My first genre mashup! I constructed this for Logic Showcase #37 on Puzzlers Club, “Now You’re Thinking with Portals” and ended up winning. The prompt asked to construct puzzles with “portals”, i.e. regions of identical shapes whose contents must match up to some transformation.
There’s a few things I’d like to improve about this if I ever revisit this concept, but I’m very proud of this puzzle given the time constraints.
Rules: Shade some cells according to standard Tapa, Cave, and Aqre rules in each grid (see below).
Dotted regions are portals. If a portal of the same shape and orientation appears in two different grids, their contents must match, up to a specific transformation. Each pair of grids uses a different transformation:
It is up to you to determine which pair of grids uses which transformation.
Standard rules for reference:
Tapa: Shade some cells so that all shaded cells form one orthogonally connected area.
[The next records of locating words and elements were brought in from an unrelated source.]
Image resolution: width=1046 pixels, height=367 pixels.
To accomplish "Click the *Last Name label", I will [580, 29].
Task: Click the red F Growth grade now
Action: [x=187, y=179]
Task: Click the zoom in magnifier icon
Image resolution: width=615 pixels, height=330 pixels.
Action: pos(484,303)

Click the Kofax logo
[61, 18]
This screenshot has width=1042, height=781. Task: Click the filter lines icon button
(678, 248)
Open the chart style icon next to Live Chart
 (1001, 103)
Clues cannot be shaded, and represent the lengths of the blocks of consecutive shaded cells in the (up to) eight cells surrounding the clue. No 2x2 region may be entirely shaded.
Cave: Shade some cells so that the shaded cells are all connected orthogonally by other shaded cells to the edge of the grid, and the remaining unshaded cells form one orthogonally connected area. Clues cannot be shaded, and represent the total number of unshaded cells that can be seen in a straight line vertically or horizontally, including itself.
Aqre: Shade some cells so that all shaded cells form one orthogonally connected area. Regions with numbers must contain the indicated amount of shaded cells. There may not exist a run of more than three consecutive shaded or unshaded cells horizontally or vertically anywhere in the grid.